Within a few weeks, you should hear back from the state. Assuming you’ve completed the QP certificate correctly, they’ll notify you that you’re pre-approved to take the required exams and classes.
#3: Take the required course and pass the required exam
Next up, you need to take the New Mexico Business & Law course that’s required for all contracting company qualifying parties. It’s a 16-hour course, but you can do it online. Alternatively, you can study for and take the business and law exam, but it costs $68.88 and the test itself is 130 minutes. If you don’t pass, you’ll have to do it again. Taking the online business and law course ensures you can knock this to-do out in one go.
Additionally, you need to take the relevant exam for your classification. To get info about the exam, check out the candidate bulletin from PSI, the company that proctors the exam for the NMRLD.
To schedule your exam once you’re preapproved, you can head to PSI’s website. Choose “New Mexico” from the jurisdiction dropdown, then choose “NM Construction” from the “Select Account” menu. Finally, choose your classification from the last dropdown menu to pull up the PSI page on the relevant exam.
#4: Register your business with the state
Next up, it’s time to establish your business with the proper state agencies. You’ll work with the Secretary of State to start your business.
As part of the process to establish your business, you’ll need to get a tax registration certificate from the Tax and Revenue Department and get a $10,000 bond.
#5: Submit the application for your business
Now, it’s finally time to submit your New Mexico Application for Contractor License. You’re going to need to attach a handful of things to your application, too. In addition to your completed, notarized application, make sure you include:
- The $36 application fee
- The relevant fee for the classification you want ($300 for GB02, GB98, GA98, GF98, EE98, MM98; $150 for all others)
- Your license bond
- Your tax registration certificate
- Your certificate from the Secretary of State and/or New Mexico Public Regulation Commission (NMPRC)

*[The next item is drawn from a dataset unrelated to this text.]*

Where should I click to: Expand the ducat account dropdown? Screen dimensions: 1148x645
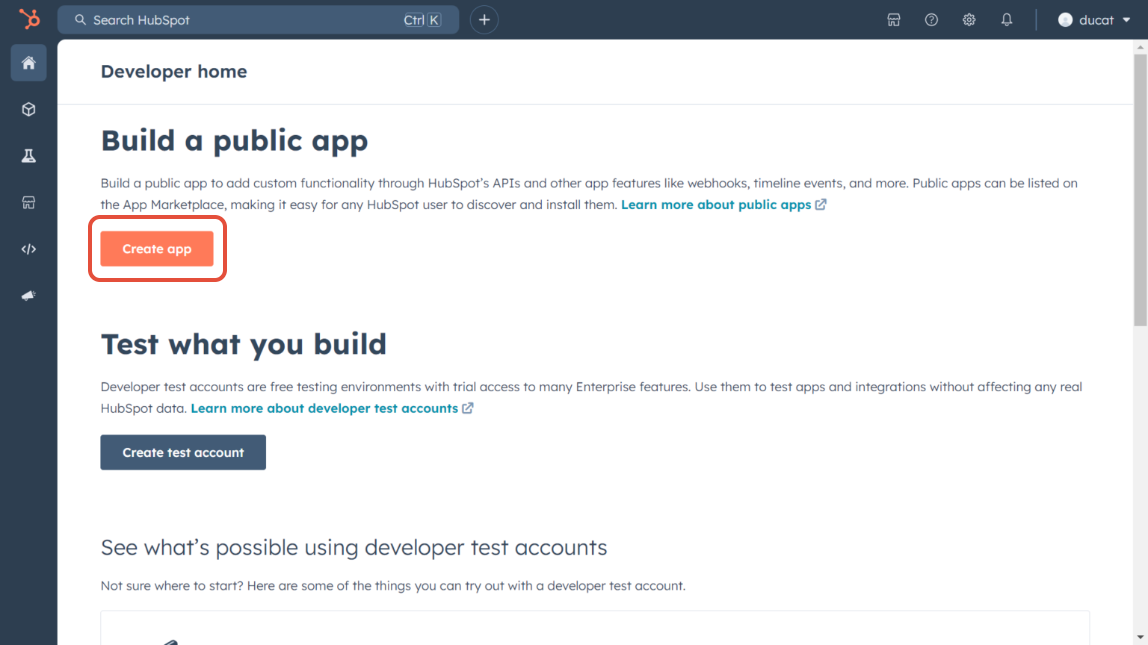coord(1126,20)
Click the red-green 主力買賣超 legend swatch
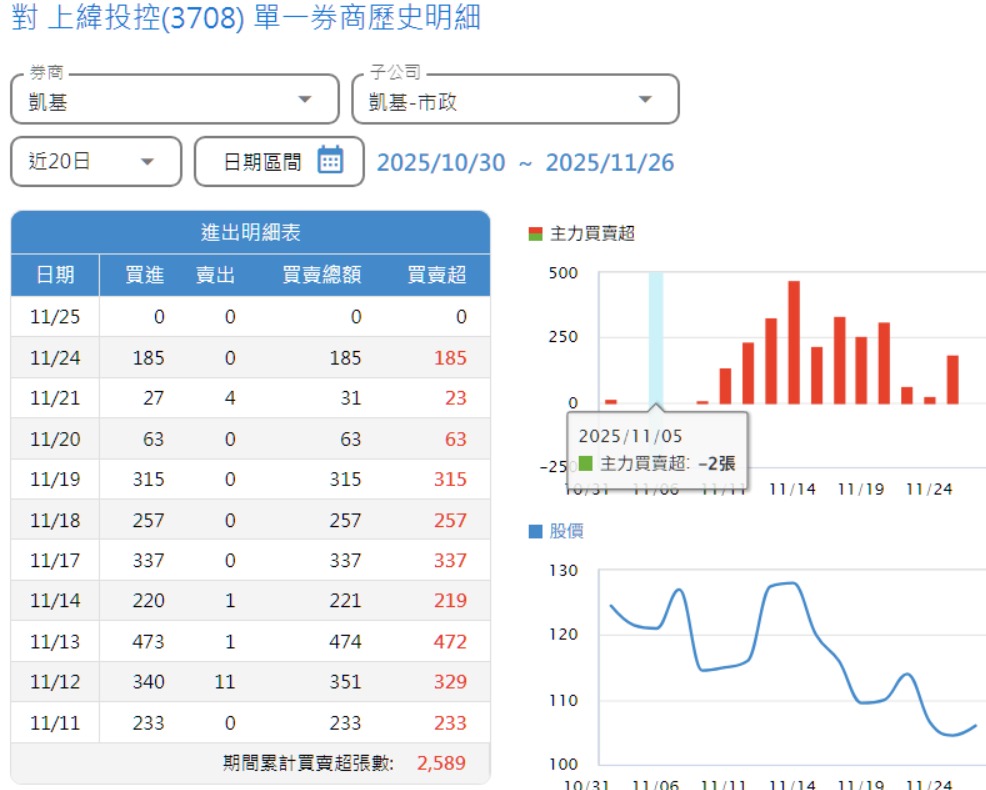The image size is (986, 790). pyautogui.click(x=536, y=234)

- A certificate of completion for your QP’s business and law course
- QP test scores for any relevant classification exams
Getting your New Mexico contractors license requires a fair bit of work. But once you get through this process, you’ll be ready to legally take on projects throughout the state. And since the NMRLD offers license verification on their website, your future clients will be able to see that you’re properly sanctioned by the state, helping you win more business.